Die Republik verteidigt sich
Mit einem neuen Gesetz will die französische Regierung entschiedener gegen radikale Muslime vorgehen
- Das Wort „Islamismus“kommt in dem Gesetz, das der französische Regierungschef Jean Castex am Mittwoch vorgestellt hat, nicht vor. Es ist wie der Elefant im Raum, den keiner benennen will. „Gesetz zur Stärkung der Prinzipien der Republik“heißt das Projekt mit insgesamt 54 Artikeln, das im Februar in der Nationalversammlung debattiert wird.
Frankreichs Präsident Emmanuel Macron hatte den Text bereits Anfang Oktober in seiner lange erwarteten Rede zum „islamistischen Separatismus“angekündigt. Die Anschläge der folgenden Wochen führten dazu, dass die Maßnahmen noch einmal verschärft wurden. Die Enthauptung des Lehrers Samuel Paty Mitte Oktober brachte zwei neue Artikel hervor: Hassbotschaften im Internet sollen künftig sofort zu Festnahmen und Verurteilungen führen. Wer zudem in den sozialen Netzwerken jemanden identifiziert, um ihm zu schaden, wird mit bis zu fünf Jahren Gefängnis bestraft.
Die Ermordung Patys, dessen Behandlung der Mohammed-Karikaturen der Vater einer Schülerin in einem Video mit vielen persönlichen Details kritisiert hatte, hätte damit wohl verhindert werden können. „Die Republik hat die Absicht, sich zu verteidigen“, kündigte Castex an. Es gehe gegen eine gefährliche Ideologie, „die den Namen radikaler Islamismus“trägt. Er bemühte sich, das Gesetz nicht als antimuslimisch darzustellen. Der Chef der Linkspartei La France insoumise, Jean-Luc Mélenchon, warf ihm aber genau das vor. „Wir werden die Stigmatisierung der Muslime nicht akzeptieren“, kündigte der Oppositionspolitiker in einer eigenen Pressekonferenz an.
Mit seiner Rede im Oktober hatte Macron antifranzösische Kundgebungen in muslimischen Ländern provoziert. Bei der Vorstellung des Gesetzes gingen Castex und seine Minister deshalb vorsichtig vor. Die deutlichsten Worte fand Innenminister Gérald Darmanin, der den ersten und wohl auch wichtigsten Artikel präsentierte: Er verpflichtet nicht nur Beschäftigte des öffentlichen Dienstes zur Neutralität, sondern auch jene, die für Subunternehmen arbeiten. Gemeint seien beispielsweise Busfahrer, die im Auftrag der Gemeinden fahren, erklärte Darmanin. Ihnen soll es künftig nicht mehr erlaubt werden, ihre Pausen an die Gebetszeiten anzupassen oder die Zusammenarbeit mit Frauen zu verweigern. Eine Art Laizitätsbeauftragter soll außerdem darüber wachen, dass in Schulkantinen kein spezielles Menü für Muslime angeboten wird und in Schwimmbädern keine eigenen Badezeiten für Frauen herrschen. Beides würde gegen die Laizität, die strenge Trennung von Religion und Staat verstoßen, die seit 115 Jahren gesetzlich verankert ist.

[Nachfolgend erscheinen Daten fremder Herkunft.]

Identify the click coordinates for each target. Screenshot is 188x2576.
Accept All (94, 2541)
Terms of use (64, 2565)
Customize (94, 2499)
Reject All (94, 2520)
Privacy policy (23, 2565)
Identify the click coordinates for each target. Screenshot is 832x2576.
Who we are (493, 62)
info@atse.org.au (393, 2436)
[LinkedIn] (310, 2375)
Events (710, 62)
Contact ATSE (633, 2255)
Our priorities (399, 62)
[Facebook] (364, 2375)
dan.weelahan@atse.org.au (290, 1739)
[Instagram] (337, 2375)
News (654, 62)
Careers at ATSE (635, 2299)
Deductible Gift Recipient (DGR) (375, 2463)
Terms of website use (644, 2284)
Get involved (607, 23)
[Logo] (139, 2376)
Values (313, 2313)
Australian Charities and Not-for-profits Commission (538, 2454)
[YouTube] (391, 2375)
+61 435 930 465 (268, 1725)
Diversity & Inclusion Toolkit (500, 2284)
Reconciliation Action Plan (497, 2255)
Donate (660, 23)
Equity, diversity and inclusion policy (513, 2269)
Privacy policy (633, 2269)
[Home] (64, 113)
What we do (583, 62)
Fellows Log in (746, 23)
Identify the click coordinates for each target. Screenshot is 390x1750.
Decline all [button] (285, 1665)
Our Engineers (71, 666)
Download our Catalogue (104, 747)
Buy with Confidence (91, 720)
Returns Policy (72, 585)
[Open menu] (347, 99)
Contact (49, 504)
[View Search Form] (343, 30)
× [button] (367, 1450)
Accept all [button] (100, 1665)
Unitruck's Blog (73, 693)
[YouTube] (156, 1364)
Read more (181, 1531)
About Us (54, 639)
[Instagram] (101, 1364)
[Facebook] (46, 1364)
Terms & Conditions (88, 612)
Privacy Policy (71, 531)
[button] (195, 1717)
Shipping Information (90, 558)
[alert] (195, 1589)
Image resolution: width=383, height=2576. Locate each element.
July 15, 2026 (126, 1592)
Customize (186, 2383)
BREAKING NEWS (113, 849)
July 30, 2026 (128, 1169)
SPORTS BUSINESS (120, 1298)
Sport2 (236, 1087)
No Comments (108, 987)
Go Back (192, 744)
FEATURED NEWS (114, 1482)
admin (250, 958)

Jungfräulichkeitszeugnisse wie sie einige muslimische Eltern für ihre Töchter verlangen, sollen ebenso verboten werden wie Zwangsehen, von denen es rund 200 000 gibt. Vereine sollen außerdem strenger kontrolliert und leichter aufgelöst werden können, wenn dort Radikalisierungstendenzen herrschen.
Eine ihrer wichtigsten Maßnahmen musste die Regierung allerdings verwässern: Das Verbot des Heimunterrichts, das Macron angekündigt hatte, wird es nur mit vielen Ausnahmen geben. Seit dem Jahr 2016 hatte sich die Zahl der Schüler, die zu Hause unterrichtet werden, auf 62 000 verdoppelt. Dazu gehören viele Kinder, die statt in die staatlichen Schulen in geheime Koranschulen gehen. Ein Unterricht zu Hause soll weiterhin möglich sein, allerdings nur nach Antragstellung. Ein komplettes Verbot wäre vom Verfassungsgericht vermutlich gekippt worden, da in Frankreich nur der Unterricht verpflichtend ist, nicht aber die Schule. Schon vor der Parlamentsdebatte im nächsten Jahr ist klar, dass den konservativen Republikanern der Text nicht weit genug geht. Die Sozialisten kritisieren dagegen, dass Maßnahmen zur sozialen Integration fehlen. Macron hatte in seiner Rede eine „Ghettoisierung“der Banlieues, in denen viele Muslime als Nachfahren nordafrikanischer Einwanderer leben, eingeräumt. Eine Lösung dieses Problems hat er allerdings nicht parat.